A lawyer for Israeli Prime Minister Benjamin Netanyahu said on Friday there was "nothing of substance" in allegations he illegally accepted gifts from rich supporters.
Police on Thursday questioned Netanyahu for five hours at his Jerusalem residence as part of a corruption probe, the second such interrogation in four days.
"It is clear that there is nothing of substance in the suspicions," attorney Jacob Weinroth said in a statement.
Weinroth did not directly refer to the police suspicions against his client, but referred throughout to media allegations.
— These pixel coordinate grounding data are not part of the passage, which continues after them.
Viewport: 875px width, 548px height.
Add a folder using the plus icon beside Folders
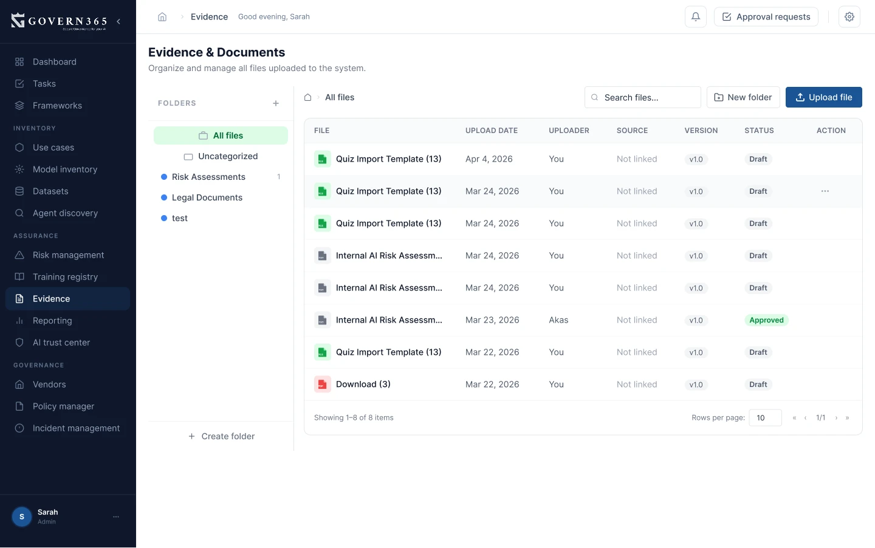276,103
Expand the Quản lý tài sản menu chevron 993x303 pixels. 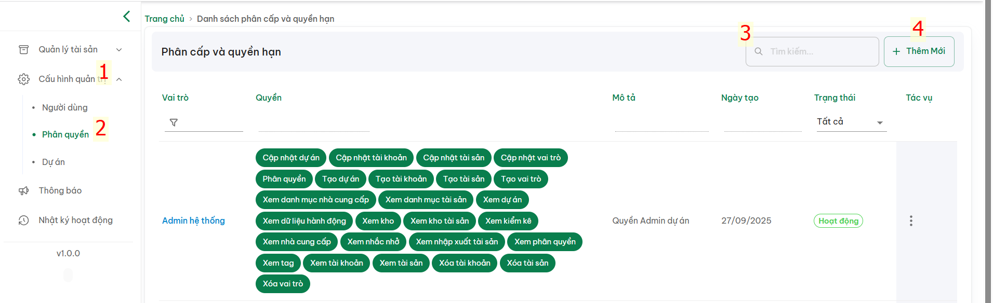tap(119, 50)

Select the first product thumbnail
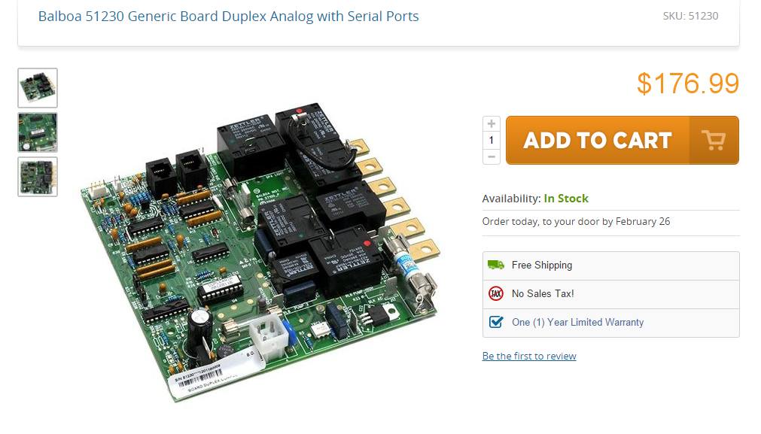(x=38, y=88)
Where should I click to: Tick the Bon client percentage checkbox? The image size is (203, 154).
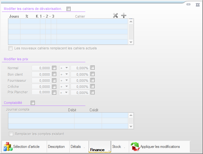pos(92,74)
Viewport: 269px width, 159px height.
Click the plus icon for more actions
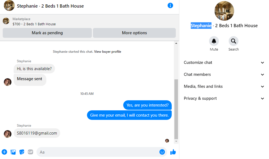coord(4,152)
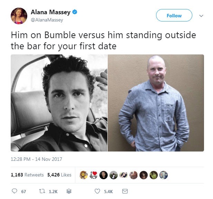This screenshot has height=199, width=213.
Task: Enlarge the black and white photo
Action: 59,103
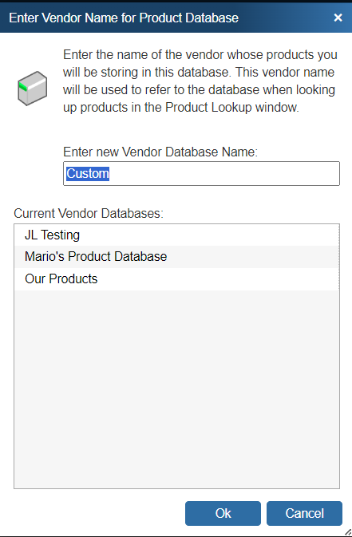The height and width of the screenshot is (537, 352).
Task: Click the dialog title bar text
Action: 124,18
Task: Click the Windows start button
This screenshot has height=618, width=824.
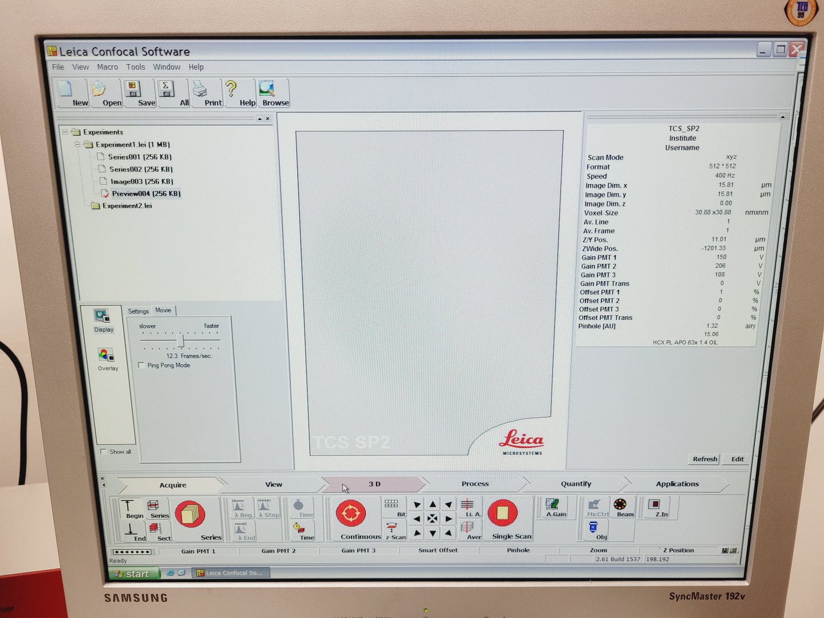Action: [133, 573]
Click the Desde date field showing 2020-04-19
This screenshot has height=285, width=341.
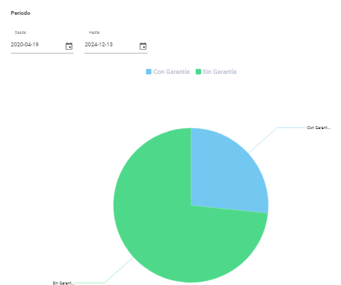pos(33,45)
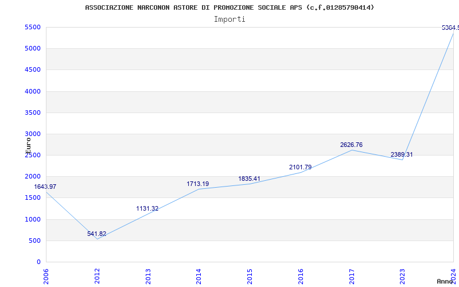The height and width of the screenshot is (287, 459).
Task: Click the 2017 x-axis year label
Action: click(352, 276)
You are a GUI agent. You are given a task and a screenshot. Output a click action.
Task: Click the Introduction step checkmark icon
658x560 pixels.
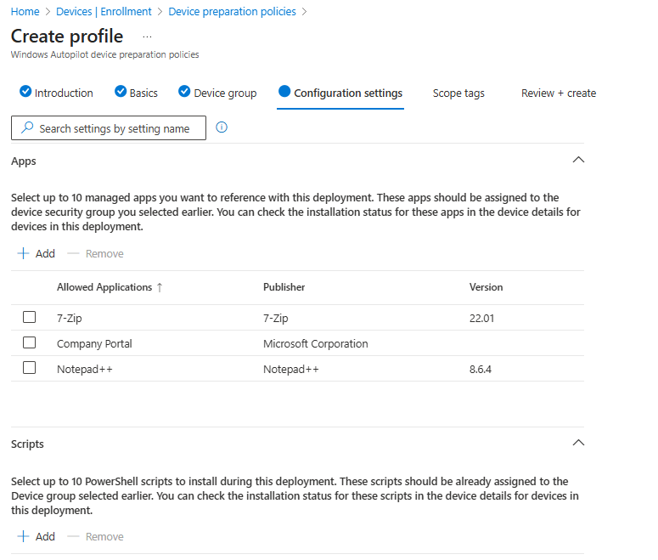pyautogui.click(x=25, y=92)
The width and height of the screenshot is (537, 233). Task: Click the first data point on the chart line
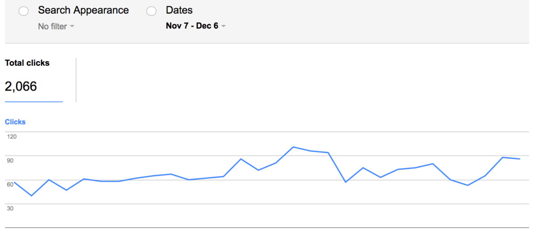point(14,182)
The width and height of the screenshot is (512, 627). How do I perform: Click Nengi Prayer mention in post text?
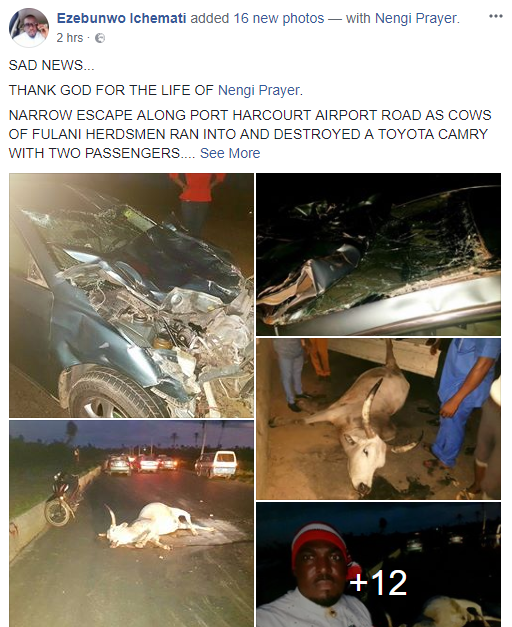[258, 90]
Among them is a report by privately owned Channel Two television saying police suspect that over the course of seven or eight years Israeli businessman, Hollywood producer and Netanyahu friend Arnon Milchan sent him boxes of expensive cigars with a total value of tens of thousands of dollars.
It said police also suspect that Milchan gave Netanyahu's wife Sara pink champagne priced at about $100 a bottle.
According to Haaretz Newspaper, Milchan owns a 9.8% stake in Israeli Channel 10 television, a competitor to Channel Two.
Forbes magazine lists his net worth as $5.8bn.
Milchan has produced many films, including the Julia Roberts blockbuster Pretty Woman.
Weinroth's statement said, without confirming the report, that there was no law against having generous friends.
"Any reasonable person understands that if a close friend brings his friend cigars as a gift there is not and cannot be any shred of prohibition, any trace of criminal offence."
Haaretz said that Milchan is "also a partner and acquaintance of Australian billionaire James Packer, whose name has also been linked to the case involving the perks."
It said that Milchan had given testimony to the Israeli police.
The probe has raised questions over whether Netanyahu, 67 and in his fourth term as prime minister, would eventually be forced to resign.
Netanyahu has denied wrongdoing, saying repeatedly that nothing will come of the investigation "because there is nothing".